Land Rush plunges the gamer in a simulation of a rush for land and natural resources. Players take up the role of poor, middle-class or rich farmers. They compete for scarce natural resources. They make choices about crop and production techniques. And they face unforeseeable events with a positive or negative impact upon their livelihoods.
Mining in Maba
In this exercise we simulate a negotiation process between the multinational company, local authorities and the local population in and around a new mining concession. Each participant takes up the role of one of the actors in the process, and receives a detailed individual role description. The eventual aim of the exercise is to design a Protocol of Understanding between the different parties on the issue of resettlement and compensation and local development. The Protocol should contain some general guidelines and some more specific provisions on how to resettle and compensate, and how to implement local development programmes. This simulation game has been played by IOB master students and by Congolese students of the master programme in Development Studies and Public Administration at the Catholic University of Bukavu.

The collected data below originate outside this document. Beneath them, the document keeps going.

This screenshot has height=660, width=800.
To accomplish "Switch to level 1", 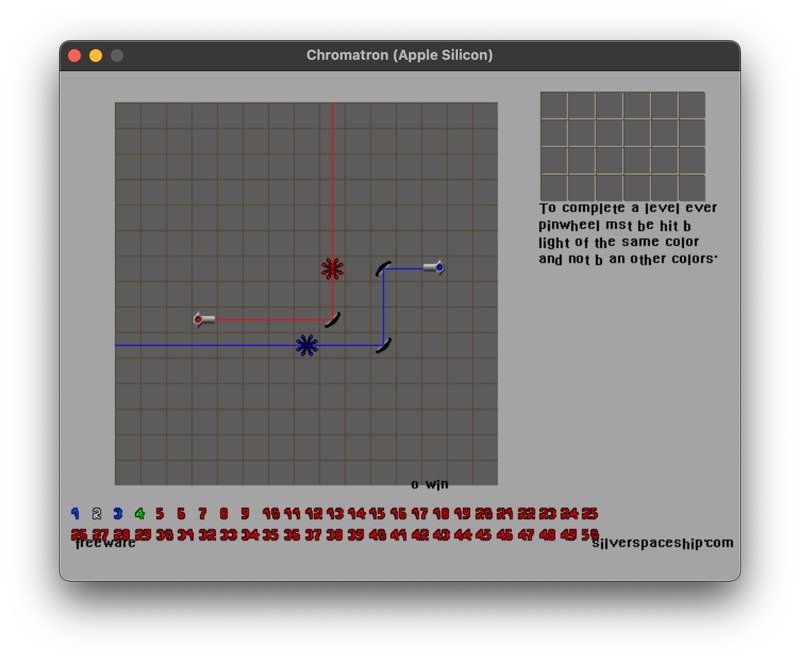I will click(75, 512).
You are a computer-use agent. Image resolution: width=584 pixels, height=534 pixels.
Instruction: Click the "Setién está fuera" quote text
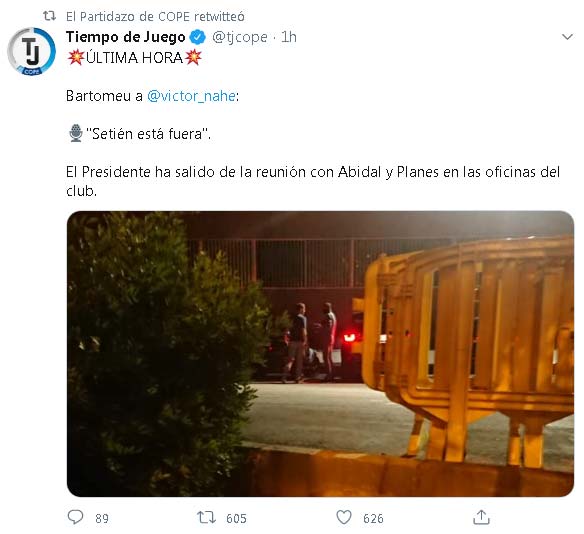pos(149,134)
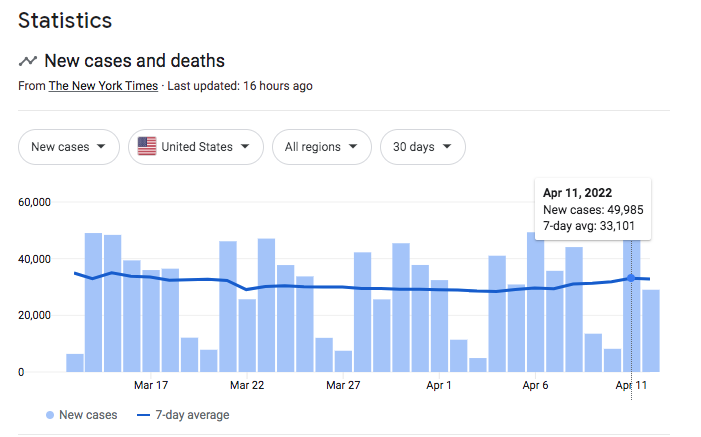Click the highlighted Apr 11 point on average line
The width and height of the screenshot is (701, 437).
tap(631, 278)
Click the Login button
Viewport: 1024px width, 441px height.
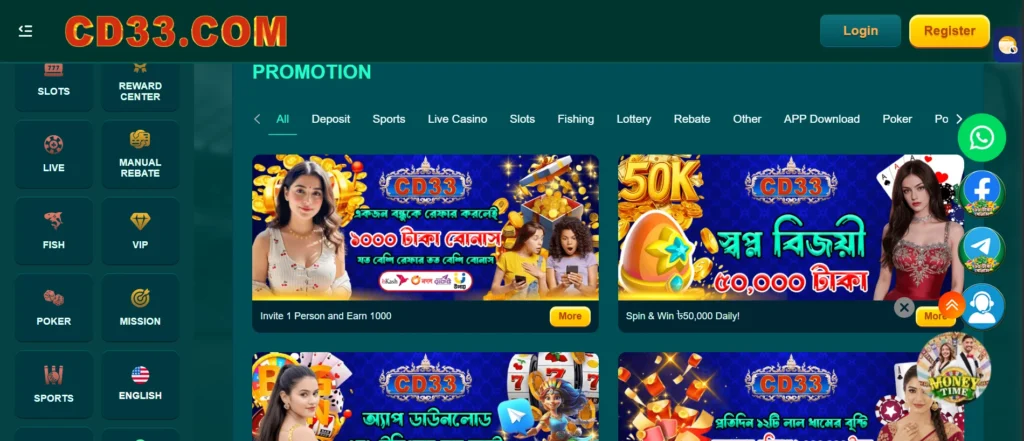pyautogui.click(x=860, y=31)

The Great Lakes Region: from conflict to inclusive development
Since 2009 we organize a simulation game/ role play in the Master Governance and Development (IOB) on the conflict in the Great Lakes Region. Students get a scenario, which is partly based on facts, partly fictitious, and they are assigned the role of one of the (real) actors in the conflict in the eastern Democratic Republic of Congo. The simulation stimulates them to analyze the current situation in the region, to take a stance on some important issues – with which they personally do not necessarily agree -, to formulate arguments and communicate them in bilateral and plenary meetings. In 2010 students made this report of the conference. An important disclaimer to be made is that this simulation, though based on real-life events, leaves room for personal interpretation, creativity, and fiction.